UK Health Secretary Matt Hancock says another national lockdown isn’t something “that we ever take off the table,” but he did not clarified whether or not it would be imposed next month.

The coronavirus is accelerating across the country, with hospital admissions doubling every eight days, Hancock said on Friday. The previous day, Britain recorded 21 deaths from the disease, taking the total according to the government’s accounting method to 41,705.

Coronavirus cases started to rise again in the UK in September, with between 3,000 and 4,000 positive tests recorded daily in the last week. That is still behind France which has more than 10,000 cases a day.

Asked about the possibility of a second national lockdown, Hancock told Sky News: “The last line of defense is full national action and I don’t want to see that.” The Health Secretary added that the government will do “whatever is necessary to keep people safe in a very difficult pandemic.”

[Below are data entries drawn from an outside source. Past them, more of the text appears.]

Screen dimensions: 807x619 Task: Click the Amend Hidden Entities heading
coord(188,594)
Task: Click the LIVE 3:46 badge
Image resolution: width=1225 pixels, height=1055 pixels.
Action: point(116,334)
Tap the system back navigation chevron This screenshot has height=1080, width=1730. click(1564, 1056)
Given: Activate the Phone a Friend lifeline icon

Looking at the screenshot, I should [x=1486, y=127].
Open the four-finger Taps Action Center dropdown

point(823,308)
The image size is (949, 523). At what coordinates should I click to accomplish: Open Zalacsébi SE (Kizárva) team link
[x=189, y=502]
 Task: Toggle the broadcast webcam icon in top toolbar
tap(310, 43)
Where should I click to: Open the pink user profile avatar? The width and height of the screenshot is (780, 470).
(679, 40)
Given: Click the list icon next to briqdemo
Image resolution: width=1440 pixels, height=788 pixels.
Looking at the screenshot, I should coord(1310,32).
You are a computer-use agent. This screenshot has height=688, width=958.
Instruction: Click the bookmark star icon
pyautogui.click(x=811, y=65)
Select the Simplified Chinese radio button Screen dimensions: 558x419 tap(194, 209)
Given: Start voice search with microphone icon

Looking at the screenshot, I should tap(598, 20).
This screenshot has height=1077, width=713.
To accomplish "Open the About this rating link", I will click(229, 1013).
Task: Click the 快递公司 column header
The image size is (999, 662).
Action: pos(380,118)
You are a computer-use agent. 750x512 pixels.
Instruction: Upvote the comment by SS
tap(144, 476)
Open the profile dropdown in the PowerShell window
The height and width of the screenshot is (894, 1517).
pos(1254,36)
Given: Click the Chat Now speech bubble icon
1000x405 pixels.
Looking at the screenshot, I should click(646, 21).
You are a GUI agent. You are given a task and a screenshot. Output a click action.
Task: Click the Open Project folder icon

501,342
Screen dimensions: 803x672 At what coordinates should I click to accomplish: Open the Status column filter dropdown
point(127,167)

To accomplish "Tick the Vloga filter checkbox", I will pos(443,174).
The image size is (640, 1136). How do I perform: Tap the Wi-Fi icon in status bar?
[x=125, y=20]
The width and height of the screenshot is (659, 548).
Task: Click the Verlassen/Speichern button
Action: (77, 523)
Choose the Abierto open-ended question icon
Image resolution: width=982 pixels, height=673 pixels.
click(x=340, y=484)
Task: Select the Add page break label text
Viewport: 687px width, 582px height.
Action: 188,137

He admitted, however that another lockdown across the country “isn’t something that we ever take off the table, but it isn’t something that we want to see either.” The country once again needs “to come together and recognize there is a serious challenge,” Hancock said.

Earlier media reports said that scientists advising the government have proposed a two-week national lockdown in October to try to tackle the rising number of coronavirus cases.

A surge of Covid-19 cases in London may put the capital on track for curbs on socializing and nights out in around a fortnight, the Evening Standard newspaper reported. It cited a plan outlining more severe restrictions on the public, including “reintroducing epidemic controls”, “mandatory masks”, “restricting religious gatherings and social contacts.” Official figures due for release later on Friday will show a sharp rise in cases in the capital, the newspaper said.

The government has also struggled to ensure sufficient testing in recent weeks, but Hancock said Dido Harding, who is in charge of the system, had done an “an extraordinary job.” The testing system was not a mess, the minister added.